Authored by fzhinkin on Aug 19 2021, 2:08 PM.

Diff Detail

Event Timeline

fzhinkin created this revision.Aug 19 2021, 2:08 PM
fzhinkin requested review of this revision.Aug 19 2021, 2:08 PM
Herald added a project: Restricted Project. · View Herald TranscriptAug 19 2021, 2:08 PM
lebedev.ri requested changes to this revision.Aug 19 2021, 2:22 PM
lebedev.ri added a subscriber: lebedev.ri.

InstSimplify can not create new instructions
This needs to go into instcombine
While there, please let's create the multiply, it's less ugly.

This revision now requires changes to proceed.Aug 19 2021, 2:22 PM
fzhinkin updated this revision to Diff 367902.Aug 20 2021, 2:38 PM

Moved fold optimization to instcombine, updated tests.

InstSimplify can not create new instructions
This needs to go into instcombine
While there, please let's create the multiply, it's less ugly.

Thanks for suggestion!

fzhinkin retitled this revision from [InstSimplify] Transform X == 0 ? 0 : X * Y --> X * freeze(Y). to [InstCombine] Transform X == 0 ? 0 : X * Y --> X * freeze(Y)..Aug 20 2021, 2:50 PM
  1. what's wrong with vectors?
  2. can't we preserve no-wrap flags?
  3. for vectors, what if some element is not zero but undef? (see Constant::mergeUndefsWith())
  1. what's wrong with vectors?

There's nothing wrong, I'll support it, thanks!
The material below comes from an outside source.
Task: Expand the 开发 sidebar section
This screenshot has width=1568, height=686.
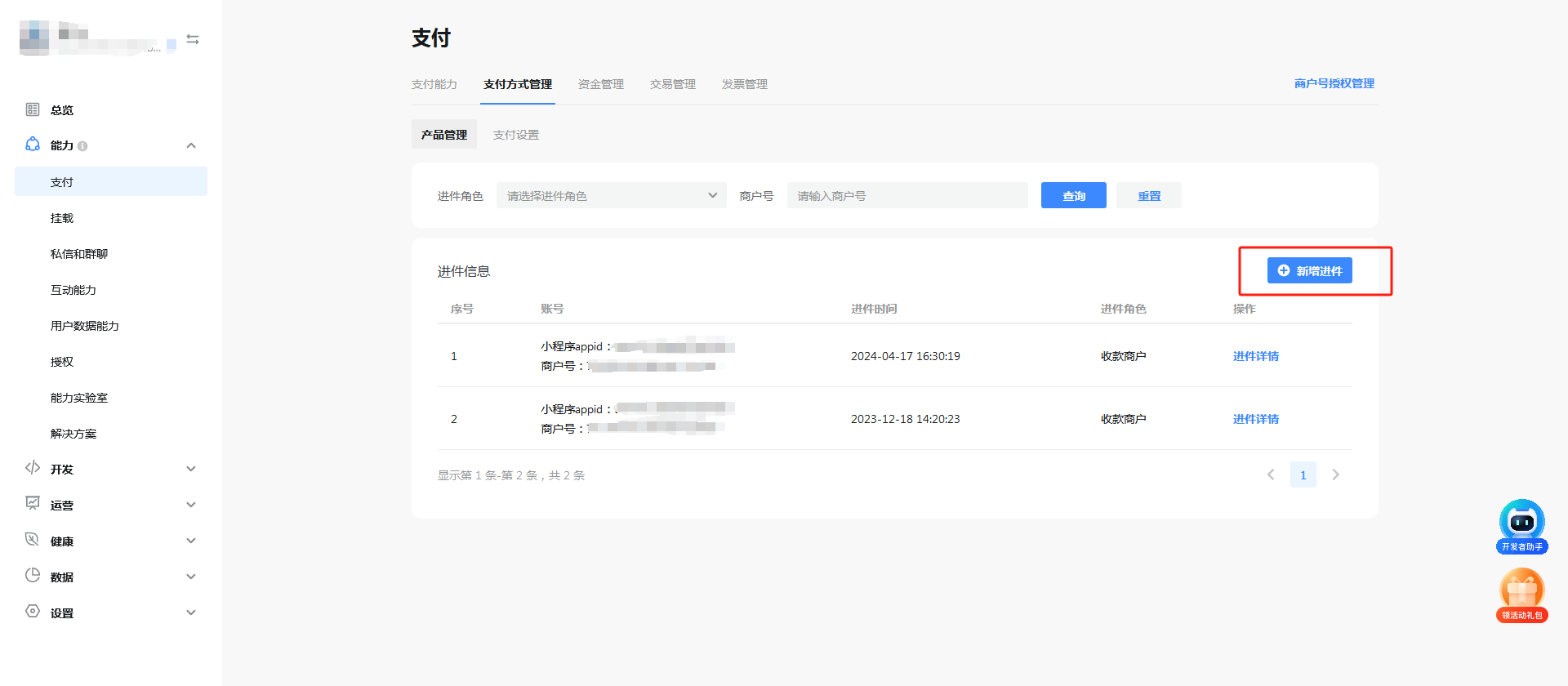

  1. can't we preserve no-wrap flags?

Definitely.

  1. for vectors, what if some element is not zero but undef? (see Constant::mergeUndefsWith())
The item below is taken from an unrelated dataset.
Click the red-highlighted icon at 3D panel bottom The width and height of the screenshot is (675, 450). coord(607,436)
Not sure that I fully understand the issue.
If %a in the snippet below contains some undefs then the select may choose either 0 or %m depending on particular value of a (which could be 0 for undef elements).
Probably %a should be frozen to ensure that both icmp and mul will see the same a's value, but (if I understood it correctly) absence of freeze does not compromise the correctness.

define <2 x i4> @src(<2 x i4> %a, <2 x i4> %b) {
  %c = icmp eq <2 x i4> %a, zeroinitializer
  %m = mul <2 x i4> %a, %b
  %r = select <2 x i1> %c, <2 x i4> zeroinitializer, <2 x i4> %m
  ret <2 x i4> %r
}

Or you meant that the code could be folded even if icmp's RHS is not only the all-zeros vector, but a constant-vector containing some undefs?

RKSimon added inline comments.Aug 21 2021, 5:39 AM
llvm/test/Transforms/InstCombine/select.ll
3028

please can you not enumerate tests, and give them names that describe the purpose of the test - e.g. mul_select_eq_zero, mul_select_eq_zero_commute, mul_select_eq_zero_vector, mul_select_ne_zero

3046

I'm not sure this test does anything useful? instcombine will canonicalize the 0 to the RHS

spatel added a subscriber: spatel.Aug 21 2021, 9:27 AM
fzhinkin updated this revision to Diff 368396.Aug 24 2021, 10:44 AM

Enabled folding for vectors, copied flags for mul, renamed tests.

  1. what's wrong with vectors?

There's nothing wrong, I'll support it, thanks!

  1. can't we preserve no-wrap flags?

Definitely.

  1. for vectors, what if some element is not zero but undef? (see Constant::mergeUndefsWith())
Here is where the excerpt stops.